Im dunkelblauen Anzug nahm der 72-Jährige in der Mitte des Gerichtssaals Platz. Sein Anwalt Roman von Alvensleben wies noch vor Beginn der Einlassung auf die besondere Situation hin - Reuß' Familie war anwesend. Vor Verhandlungsbeginn durfte der Angeklagte auch seine Tochter begrüßen.
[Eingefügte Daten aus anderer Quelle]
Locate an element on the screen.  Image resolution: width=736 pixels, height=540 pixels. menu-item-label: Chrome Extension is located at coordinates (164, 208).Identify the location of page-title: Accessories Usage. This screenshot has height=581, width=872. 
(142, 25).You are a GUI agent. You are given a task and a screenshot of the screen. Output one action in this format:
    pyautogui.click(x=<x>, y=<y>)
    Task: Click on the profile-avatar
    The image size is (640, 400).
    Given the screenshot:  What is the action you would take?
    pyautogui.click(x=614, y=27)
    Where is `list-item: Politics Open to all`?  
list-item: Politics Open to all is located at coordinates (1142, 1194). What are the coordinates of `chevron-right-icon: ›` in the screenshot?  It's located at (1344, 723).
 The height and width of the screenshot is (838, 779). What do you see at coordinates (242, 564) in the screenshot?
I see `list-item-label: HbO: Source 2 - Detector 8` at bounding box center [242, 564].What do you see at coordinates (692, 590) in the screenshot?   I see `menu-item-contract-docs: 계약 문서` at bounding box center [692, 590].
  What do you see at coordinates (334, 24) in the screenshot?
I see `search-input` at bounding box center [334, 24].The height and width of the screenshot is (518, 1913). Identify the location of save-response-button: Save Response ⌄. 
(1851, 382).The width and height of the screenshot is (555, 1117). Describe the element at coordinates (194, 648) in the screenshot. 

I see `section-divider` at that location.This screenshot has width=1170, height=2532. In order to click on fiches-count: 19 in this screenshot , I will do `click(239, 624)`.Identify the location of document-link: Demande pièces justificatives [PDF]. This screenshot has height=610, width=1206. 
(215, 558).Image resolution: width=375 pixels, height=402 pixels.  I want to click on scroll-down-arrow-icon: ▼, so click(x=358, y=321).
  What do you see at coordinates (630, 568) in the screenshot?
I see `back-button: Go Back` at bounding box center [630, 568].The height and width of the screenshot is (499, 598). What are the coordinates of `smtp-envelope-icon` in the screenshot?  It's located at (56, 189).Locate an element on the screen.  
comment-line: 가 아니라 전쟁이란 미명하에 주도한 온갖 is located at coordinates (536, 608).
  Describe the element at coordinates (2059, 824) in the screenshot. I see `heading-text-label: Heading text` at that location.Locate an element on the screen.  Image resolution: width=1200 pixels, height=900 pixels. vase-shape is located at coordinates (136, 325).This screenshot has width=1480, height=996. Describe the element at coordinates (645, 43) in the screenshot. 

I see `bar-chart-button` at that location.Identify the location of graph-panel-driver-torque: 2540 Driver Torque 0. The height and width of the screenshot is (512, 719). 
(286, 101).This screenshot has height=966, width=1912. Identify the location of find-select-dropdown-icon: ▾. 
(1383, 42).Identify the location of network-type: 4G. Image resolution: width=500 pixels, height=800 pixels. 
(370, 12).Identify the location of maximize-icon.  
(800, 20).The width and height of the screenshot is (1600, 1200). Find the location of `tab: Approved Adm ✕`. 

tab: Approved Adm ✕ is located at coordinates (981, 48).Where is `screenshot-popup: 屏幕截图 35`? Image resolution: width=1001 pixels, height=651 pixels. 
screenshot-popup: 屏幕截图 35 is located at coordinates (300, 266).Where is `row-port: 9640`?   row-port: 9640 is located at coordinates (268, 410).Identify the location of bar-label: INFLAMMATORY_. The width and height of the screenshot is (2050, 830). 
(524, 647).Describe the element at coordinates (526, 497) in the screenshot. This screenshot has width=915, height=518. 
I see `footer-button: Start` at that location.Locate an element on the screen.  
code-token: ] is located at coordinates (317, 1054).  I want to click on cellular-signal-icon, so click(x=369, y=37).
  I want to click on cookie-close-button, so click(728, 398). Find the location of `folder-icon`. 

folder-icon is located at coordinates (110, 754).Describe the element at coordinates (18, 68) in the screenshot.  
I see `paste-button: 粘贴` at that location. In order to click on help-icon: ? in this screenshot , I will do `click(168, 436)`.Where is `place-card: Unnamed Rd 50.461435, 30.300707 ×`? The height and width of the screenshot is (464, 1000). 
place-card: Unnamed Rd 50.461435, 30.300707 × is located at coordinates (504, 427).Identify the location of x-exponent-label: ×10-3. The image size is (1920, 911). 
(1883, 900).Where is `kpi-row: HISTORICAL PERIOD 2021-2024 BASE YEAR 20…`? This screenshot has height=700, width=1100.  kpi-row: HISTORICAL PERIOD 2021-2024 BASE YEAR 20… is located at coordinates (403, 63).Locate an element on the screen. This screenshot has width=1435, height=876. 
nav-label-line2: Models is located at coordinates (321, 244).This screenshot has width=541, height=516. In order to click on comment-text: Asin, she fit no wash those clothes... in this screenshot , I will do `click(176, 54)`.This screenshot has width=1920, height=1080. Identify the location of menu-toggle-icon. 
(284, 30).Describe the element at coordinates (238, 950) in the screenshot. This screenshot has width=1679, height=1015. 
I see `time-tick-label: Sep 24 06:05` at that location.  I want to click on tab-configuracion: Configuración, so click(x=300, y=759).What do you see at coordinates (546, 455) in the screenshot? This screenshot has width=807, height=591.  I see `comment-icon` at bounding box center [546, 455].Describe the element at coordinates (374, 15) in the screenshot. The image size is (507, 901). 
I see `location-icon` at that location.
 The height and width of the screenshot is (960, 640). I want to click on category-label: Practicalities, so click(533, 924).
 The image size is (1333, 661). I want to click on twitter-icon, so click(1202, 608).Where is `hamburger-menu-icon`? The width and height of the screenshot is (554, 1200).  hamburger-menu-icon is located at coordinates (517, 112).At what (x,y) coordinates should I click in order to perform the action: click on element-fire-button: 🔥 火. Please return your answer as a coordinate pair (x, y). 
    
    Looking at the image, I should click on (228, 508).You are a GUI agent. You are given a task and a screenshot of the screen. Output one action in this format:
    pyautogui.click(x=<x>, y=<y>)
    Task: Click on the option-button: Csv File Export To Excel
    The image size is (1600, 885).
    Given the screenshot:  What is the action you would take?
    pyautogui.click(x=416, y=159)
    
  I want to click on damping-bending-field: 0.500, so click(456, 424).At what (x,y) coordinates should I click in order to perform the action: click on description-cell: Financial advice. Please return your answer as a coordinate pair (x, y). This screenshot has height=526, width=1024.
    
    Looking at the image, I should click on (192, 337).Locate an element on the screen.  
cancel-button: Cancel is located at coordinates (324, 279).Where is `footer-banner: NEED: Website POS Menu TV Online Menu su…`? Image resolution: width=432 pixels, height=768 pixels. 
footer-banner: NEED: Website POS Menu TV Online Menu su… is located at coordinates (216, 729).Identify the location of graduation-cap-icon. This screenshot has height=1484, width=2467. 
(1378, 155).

Er bückte sich an der Glasscheibe zum Zuschauer- und Presseraum zu ihr hinunter. Wieder am Platz wischte er sich Tränen aus dem Gesicht. Auch seine Ex-Frau schaute zu. Sie saß neben der Tochter.
Reuß sichtlich ergriffen
Es fiel Reuß sichtlich schwer zu reden. Er pausierte immer wieder, den Tränen nahe, als er von seiner Familiengeschichte rund um seine vier Geschwister, das Leben seiner Eltern und seine Jugend sprach. «Mein Zustand ist labil, ich weiß nicht was passiert, ich kann Ihnen ehrlich nicht sagen, was los ist», sagte er zum Vorsitzenden Richter Jürgen Bonk. Dieser unterbrach die Sitzung insgesamt dreimal - Reuß winkte mehrmals lächelnd seiner Tochter zu.